Approvata in Consiglio comunale una variazione al bilancio di previsione per 647mila euro. La pratica è stata illustrata dall’assessore Monica Gatti, che ha sottolineato come si tratti di “una variazione legata in particolare a incrementi per Servizi sociali“.
Lucio Sardi di Alleanza Verdi Sinistra ha evidenziato “variazioni anche per un salasso arrivato da Rivieracqua e non previsto prima“
Luciano Zarbano di Imperia senza padroni ha invece evidenziato che “questa variazione di bilancio presenta delle criticità che riguardano soprattutto il metodo. Infatti nella pratica non sono state allegate le richieste dei settori che sarebbero state necessarie ai consiglieri per capire le reali esigenze. In questo modo purtroppo il Consiglio viene chiamato a votare senza avere reale cognizione di causa, basandosi quindi solo sulla fiducia anziché su una valutazione diretta e consapevole”.
Prosegue Zarbano: “Mancano inoltre le motivazioni sulle priorità: non è spiegato perché alcune richieste siano state accolte e altre no, né sono indicati criteri comparativi. Questo indebolisce il controllo politico. Preoccupa anche il prelievo di oltre 57 mila euro dal Fondo di riserva, senza una spiegazione puntuale sulle cause e sulla natura straordinaria della spesa.
Pertanto emerge una proposta con documentazione incompleta, priorità non motivate e uso poco chiaro degli strumenti di tutela.

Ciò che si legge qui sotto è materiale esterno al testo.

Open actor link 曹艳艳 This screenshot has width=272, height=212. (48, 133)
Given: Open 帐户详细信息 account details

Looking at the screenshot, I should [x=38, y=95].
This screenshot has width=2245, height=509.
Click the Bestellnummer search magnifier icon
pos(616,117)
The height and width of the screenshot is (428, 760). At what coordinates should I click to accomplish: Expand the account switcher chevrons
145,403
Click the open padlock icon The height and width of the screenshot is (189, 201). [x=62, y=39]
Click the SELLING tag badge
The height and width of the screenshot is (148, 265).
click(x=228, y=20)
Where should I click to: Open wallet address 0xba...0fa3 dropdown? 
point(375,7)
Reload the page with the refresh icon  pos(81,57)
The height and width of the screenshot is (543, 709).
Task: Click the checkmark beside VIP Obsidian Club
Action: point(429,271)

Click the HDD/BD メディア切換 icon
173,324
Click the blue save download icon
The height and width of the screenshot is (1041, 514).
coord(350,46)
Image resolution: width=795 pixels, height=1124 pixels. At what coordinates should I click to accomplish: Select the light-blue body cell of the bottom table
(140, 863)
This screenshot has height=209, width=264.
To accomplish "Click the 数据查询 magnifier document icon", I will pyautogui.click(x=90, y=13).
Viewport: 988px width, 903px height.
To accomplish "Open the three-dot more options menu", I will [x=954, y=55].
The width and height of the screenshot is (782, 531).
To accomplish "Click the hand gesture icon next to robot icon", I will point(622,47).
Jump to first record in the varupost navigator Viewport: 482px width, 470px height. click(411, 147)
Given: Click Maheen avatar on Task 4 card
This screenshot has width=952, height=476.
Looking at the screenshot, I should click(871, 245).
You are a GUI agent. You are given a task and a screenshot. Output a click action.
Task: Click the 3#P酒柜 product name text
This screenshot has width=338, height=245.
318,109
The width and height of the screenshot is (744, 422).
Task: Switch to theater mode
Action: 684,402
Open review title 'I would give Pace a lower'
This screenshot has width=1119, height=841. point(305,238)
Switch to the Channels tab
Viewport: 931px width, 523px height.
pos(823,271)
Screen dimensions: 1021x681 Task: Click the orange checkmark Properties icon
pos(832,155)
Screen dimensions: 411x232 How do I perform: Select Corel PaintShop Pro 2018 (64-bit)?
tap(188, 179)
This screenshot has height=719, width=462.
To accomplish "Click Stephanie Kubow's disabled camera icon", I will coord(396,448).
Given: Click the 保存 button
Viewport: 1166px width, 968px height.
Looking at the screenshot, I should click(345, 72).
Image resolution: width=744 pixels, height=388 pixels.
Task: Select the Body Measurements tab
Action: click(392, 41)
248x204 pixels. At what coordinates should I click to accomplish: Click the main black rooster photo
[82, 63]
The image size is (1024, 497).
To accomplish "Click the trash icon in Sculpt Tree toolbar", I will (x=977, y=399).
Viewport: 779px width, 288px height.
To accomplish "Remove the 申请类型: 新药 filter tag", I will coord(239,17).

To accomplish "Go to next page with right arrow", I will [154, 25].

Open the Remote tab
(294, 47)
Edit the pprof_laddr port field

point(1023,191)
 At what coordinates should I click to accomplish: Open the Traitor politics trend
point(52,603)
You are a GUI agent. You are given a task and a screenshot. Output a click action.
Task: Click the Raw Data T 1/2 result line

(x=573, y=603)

Serve più trasparenza, più programmazione e atti completi, perché un bilancio serio si costruisce con scelte chiare e verificabili”.
Ivan Bracco del Pd ne ha approfittato per puntare l’attenzione sui “lavori dell’incompiuta, che creeranno molti problemi, perché metteremo le auto in mezzo alle biciclette e ci sarà un netto distacco con Diano Marina, dove la pista prosegue“. E aggiunge: “Ritengo sia condivisibile quanto detto dal consigliere Zarbano, Penso che ormai non arriveremo mai alla trasparenza degli atti portati in Consiglio. Abbiamo un bilancio che non è così limpido e quindi ci saranno dei problemi”.
La pratica è stata approvata con i voti della maggioranza.